Zakopane is a town in the extreme south of Poland, in the southern part of the Podhale region at the foot of the Tatra Mountains. From 1975 to 1998, it was part of Nowy Sącz Voivodeship; since 1999, it has been part of Lesser Poland Voivodeship. As of 2017 its population was 27,266. Zakopane is a centre of Goral culture and is often referred to as "the winter capital of Poland". It is a popular destination for mountaineering, skiing, and tourism.
Zakopane lies near Poland's border with Slovakia, in a valley between the Tatra Mountains and Gubałówka Hill. It can be reached by train or bus from the provincial capital, Kraków, about two hours away. Zakopane lies 800–1,000 metres above sea level and centres on the intersection of its Krupówki and Kościuszko Streets.
The earliest documents mentioning Zakopane date to the 17th century, describing a glade called Zakopisko. In 1676 it was a village of 43 inhabitants. In 1818 Zakopane was a small town that was still being developed. There were only 340 homes that held 445 families. The population of Zakopane at that time was 1,805. 934 women and 871 men lived in Zakopane. The first church was built in 1847, by Józef Stolarczyk.
Zakopane became a center for the region's mining and metallurgy industries; by the 19th century, it was the largest center for metallurgy in the region of Galicia. It expanded during the 19th century as the climate attracted more inhabitants. By 1889 it had developed from a small village into a climatic health resort. Rail service to Zakopane began October 1, 1899. In the late 1800s Zakopane constructed a road that went to the town of Nowy Targ, and railways that came from Chabówka. Because of easier transportation the population of Zakopane had increased to about 3,000 people by the end of the 1800s. In the 19th century, Krupówki street was just a narrow beaten path that was meant for people to get from the central part of town to the village of Kuźnice.
The ski jump on Wielka Krokiew was opened in 1925. The cable car to Kasprowy Wierch was completed in 1936. The funicular connected Zakopane and the top of Gubałówka in 1938.
Because of Zakopane's popular ski mountains, the town gained popularity this made the number of tourists increase to about 60,000 people by 1930.
During the joint German-Soviet invasion of Poland, which started World War II in September 1939, the town was invaded by Germany, and the Einsatzgruppe I entered the town on September 4, 1939, to commit various crimes against Poles. In March 1940, representatives of the Soviet NKVD and the Nazi Gestapo met for one week in Zakopane's Villa Tadeusz, to coordinate the pacification of resistance in Poland. Throughout World War II, Zakopane served as an underground staging point between Poland and Hungary.
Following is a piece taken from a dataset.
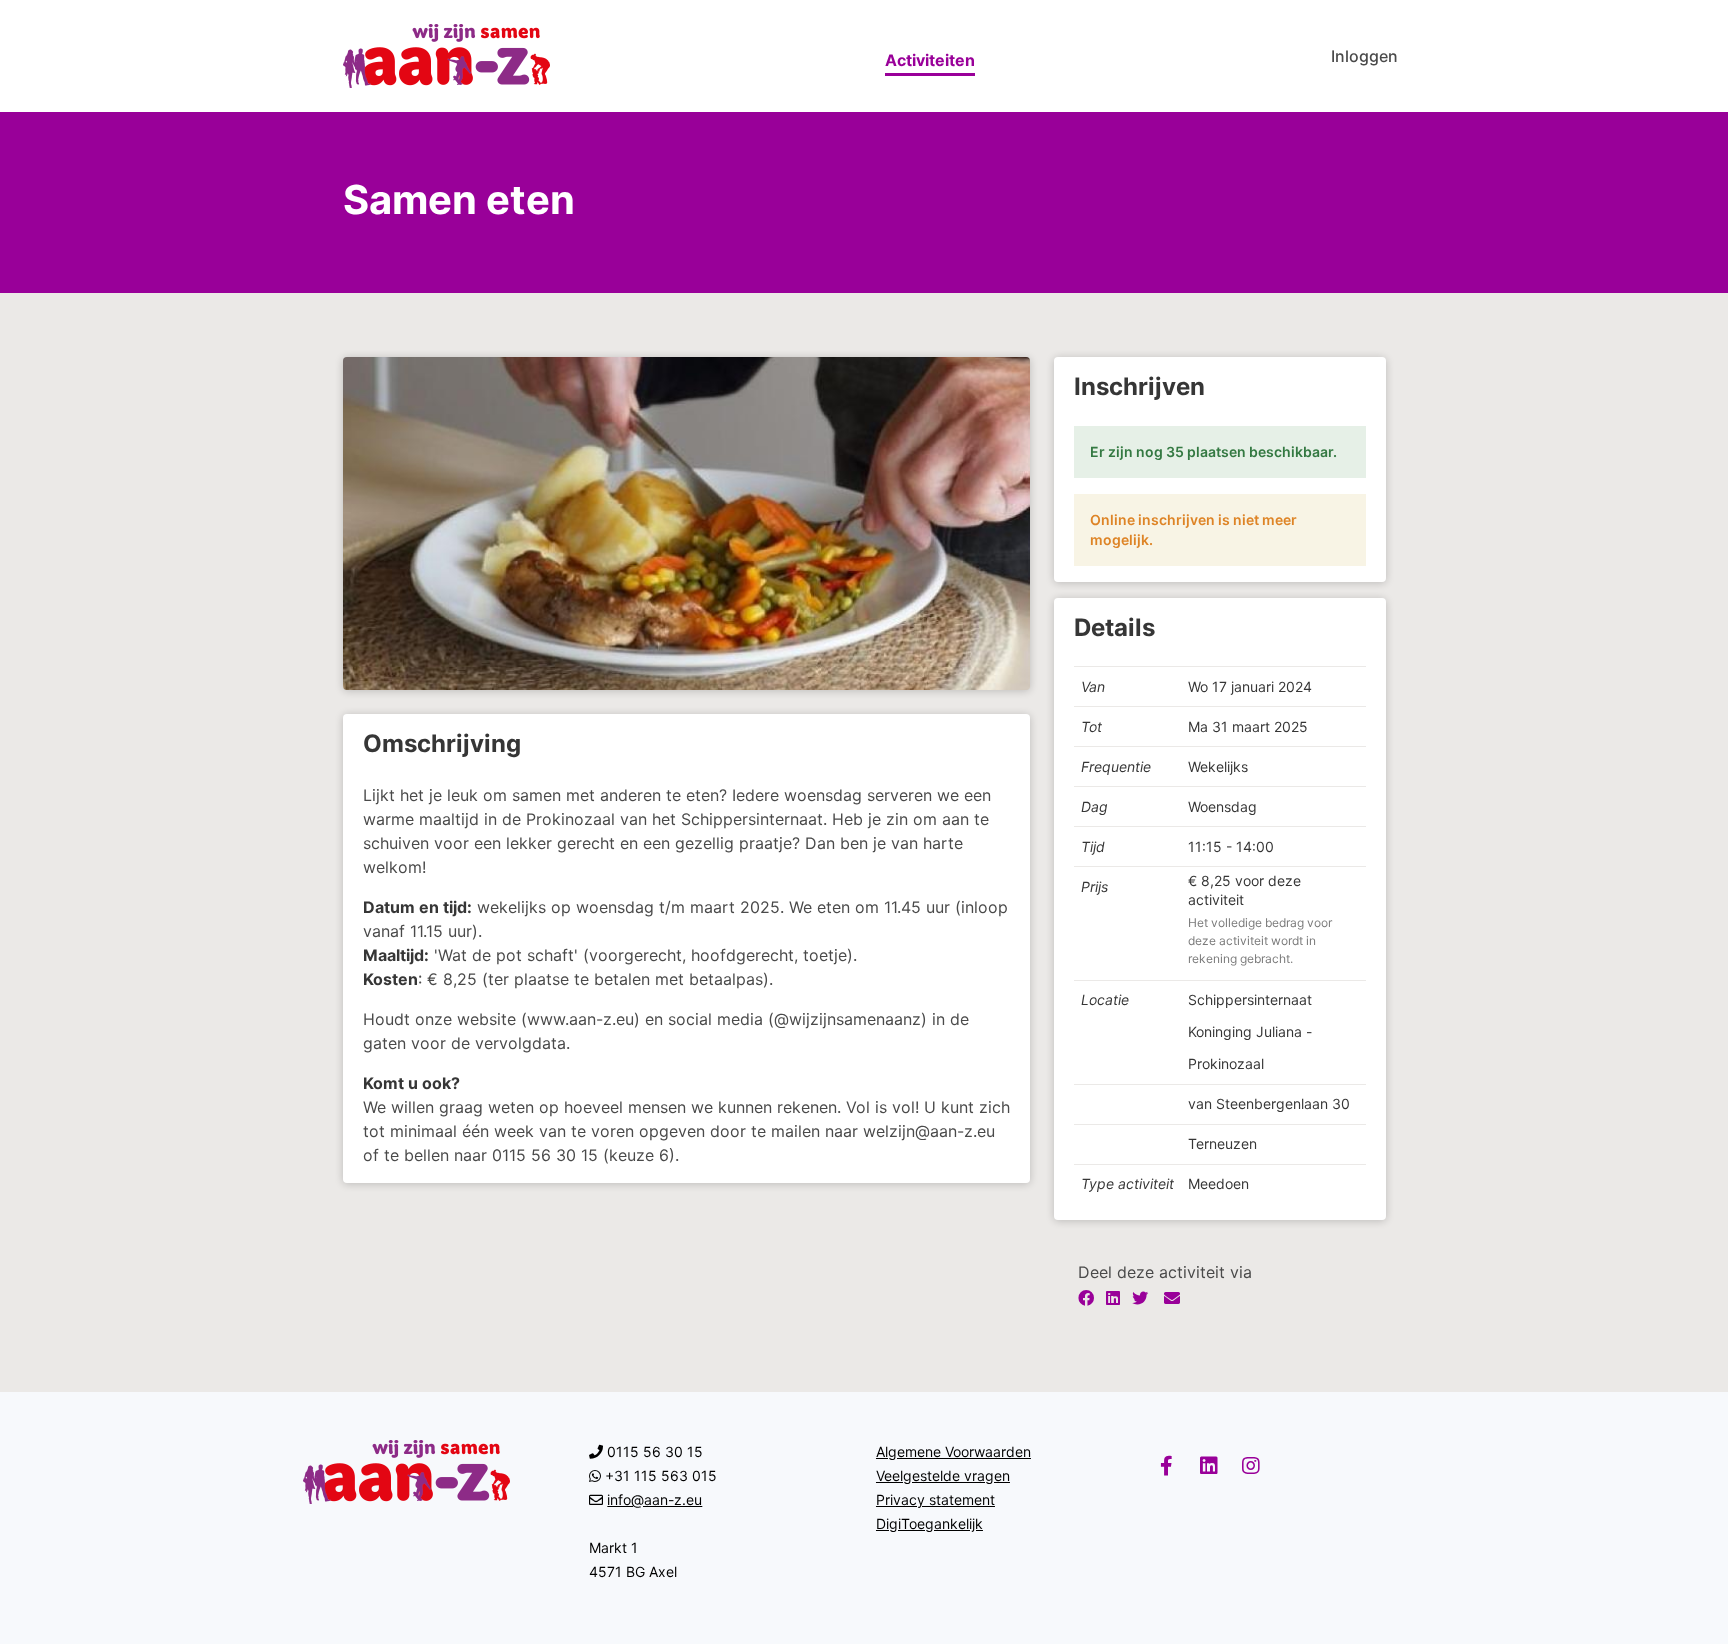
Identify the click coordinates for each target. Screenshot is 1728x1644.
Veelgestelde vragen (943, 1475)
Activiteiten (930, 60)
From 1942 to 1943, 1,000 prisoners from the German Kraków-Płaszów concentration camp were set to work in a stone quarry. In 1944, during the Warsaw Uprising, the Germans deported thousands of Varsovians from the Dulag 121 camp in Pruszków, where they were initially imprisoned, to Zakopane. Those Poles were mainly old people, ill people and women with children. In mid-October 1944, there were 3,800 registered Poles, who were expelled from Warsaw, and probably another 3,800 unregistered expellees. In January 1945, the Germans retreated from Zakopane and the German occupation ended.